On Thu, Jan 19, 2023 at 10:58:42AM +0800, Zhenyu Wang wrote:
> On 2023.01.11 17:55:04 +0000, Sean Christopherson wrote:
> > On Mon, Jan 09, 2023, Yan Zhao wrote:
> > > On Fri, Jan 06, 2023 at 11:01:53PM +0000, Sean Christopherson wrote:
> > > > On Fri, Jan 06, 2023, Yan Zhao wrote:
> > > > > On Thu, Jan 05, 2023 at 05:40:32PM +0000, Sean Christopherson wrote:
> > > > > > On Thu, Jan 05, 2023, Yan Zhao wrote:
> > > > > > I'm totally fine if KVMGT's ABI is that VFIO is the source of truth for mappings
> > > > > > and permissions, and that the only requirement for KVM memslots is that GTT page
> > > > > > tables need to be visible in KVM's memslots.  But if that's the ABI, then
> > > > > > intel_gvt_is_valid_gfn() should be probing VFIO, not KVM (commit cc753fbe1ac4
> > > > > > ("drm/i915/gvt: validate gfn before set shadow page entry").
> > > > > > 
> > > > > > In other words, pick either VFIO or KVM.  Checking that X is valid according to
> > > > > > KVM and then mapping X through VFIO is confusing and makes assumptions about how
> > > > > > userspace configures KVM and VFIO.  It works because QEMU always configures KVM
> > > > > > and VFIO as expected, but IMO it's unnecessarily fragile and again confusing for
> > > > > > unaware readers because the code is technically flawed.
> > > > > >
> > > > > Agreed. 
> > > > > Then after some further thought, I think maybe we can just remove
> > > > > intel_gvt_is_valid_gfn() in KVMGT, because
> > > > > 
> > > > > (1) both intel_gvt_is_valid_gfn() in emulate_ggtt_mmio_write() and
> > > > > ppgtt_populate_spt() are not for page track purpose, but to validate bogus
> > > > > GFN.
> > > > > (2) gvt_pin_guest_page() with gfn and size can do the validity checking,
> > > > > which is called in intel_gvt_dma_map_guest_page().

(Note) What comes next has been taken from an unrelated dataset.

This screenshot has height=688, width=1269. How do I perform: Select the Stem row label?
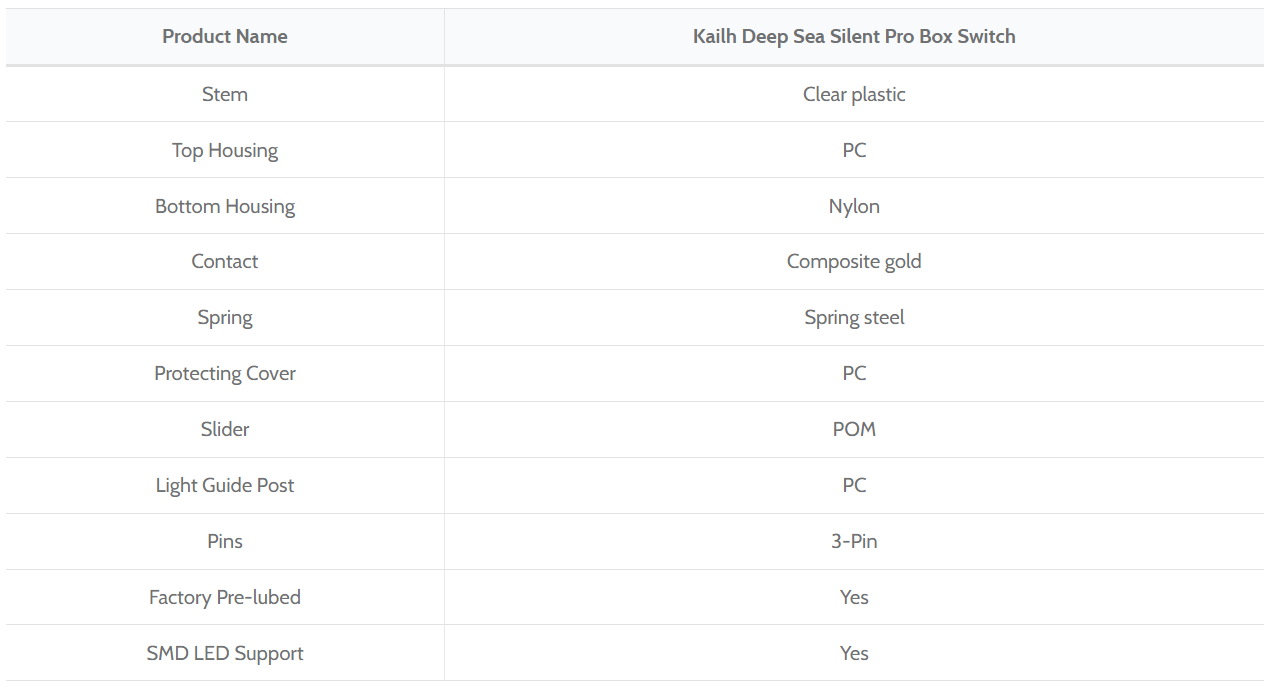click(225, 94)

So, we can move the
> > > > > mapping of scratch page to the error path after intel_gvt_dma_map_guest_page().
> > > > 
> > > > IIUC, that will re-introduce the problem commit cc753fbe1ac4 ("drm/i915/gvt: validate
> > > > gfn before set shadow page entry") solved by poking into KVM.  Lack of pre-validation
> > > > means that bogus GFNs will trigger error messages, e.g.
> > > > 
> > > > 			gvt_vgpu_err("vfio_pin_pages failed for iova %pad, ret %d\n",
> > > > 				     &cur_iova, ret);
> > > > 
> > > > and
> > > > 
> > > > 			gvt_vgpu_err("fail to populate guest ggtt entry\n");
> > > 
> > > Thanks for pointing it out.
> > > I checked this commit message and found below original intentions to introduce
> > > pre-validation:
> > 
> > ...
> > 
> > > (I actually found that the original code will print "invalid entry type"
> > > warning which indicates it's broken for a while due to lack of test in
> > > this invalid gfn path)
> > > 
> > > 
> > > > One thought would be to turn those printks into tracepoints to eliminate unwanted
> > > > noise, and to prevent the guest from spamming the host kernel log by programming
> > > > garbage into the GTT (gvt_vgpu_err() isn't ratelimited).
> > > As those printks would not happen in normal conditions and printks may have
> > > some advantages to discover the attack or bug, could we just convert
> > > gvt_vgpu_err() to be ratelimited ?
> > 
> > That's ultimately a decision that needs to be made by the GVT maintainers, as the
> > answer depends on the use case.  E.g. if most users of KVMGT run a single VM and
> > the guest user is also the host admin, then pr_err_ratelimited() is likely an
> > acceptable/preferable choice as there's a decent chance a human will see the errors
> > in the host kernel logs and be able to take action.
> > 
> > But if there's unlikely to be a human monitoring the host logs, and/or the guest
> > user is unrelated to the host admin, then a ratelimited printk() is less useful.
> > E.g. if there's no one monitoring the logs, then losing messages due to
> > ratelimiting provides a worse debug experience overall than having to manually
> > enable tracepoints.   And if there may be many tens of VMs (seems unlikely?), then
> > ratelimited printk() is even less useful because errors for a specific VM may be
> > lost, i.e. the printk() can't be relied upon in any way to detect issues.
> > 
> > FWIW, in KVM proper, use of printk() to capture guest "errors" is strongly discourage
> > for exactly these reasons.
> 
> Current KVMGT usage is mostly in controlled mode, either user is own host admin,
> or host admin would pre-configure specific limited number of VMs for KVMGT use.
> I think printk on error should be fine, we don't need rate limit, and adding
> extra trace monitor for admin might not be necessary. So I'm towards to keep to
> use current error message.
> 

Thanks, Sean and Zhenyu.
So, could I just post the final fix as below?
And, Sean, would you like to include it in this series or should I send it out
first?

>From dcc931011da3712333f61684ebb20765dbf2fb46 Mon Sep 17 00:00:00 2001
From: Yan Zhao <yan.y.zhao@xxxxxxxxx>
Date: Thu, 19 Jan 2023 11:15:54 +0800
Subject: [PATCH] drm/i915/gvt: remove interface intel_gvt_is_valid_gfn

Currently intel_gvt_is_valid_gfn() is called in two places:
(1) shadowing guest GGTT entry
(2) shadowing guest PPGTT leaf entry,
which was introduced in commit cc753fbe1ac4
("drm/i915/gvt: validate gfn before set shadow page entry").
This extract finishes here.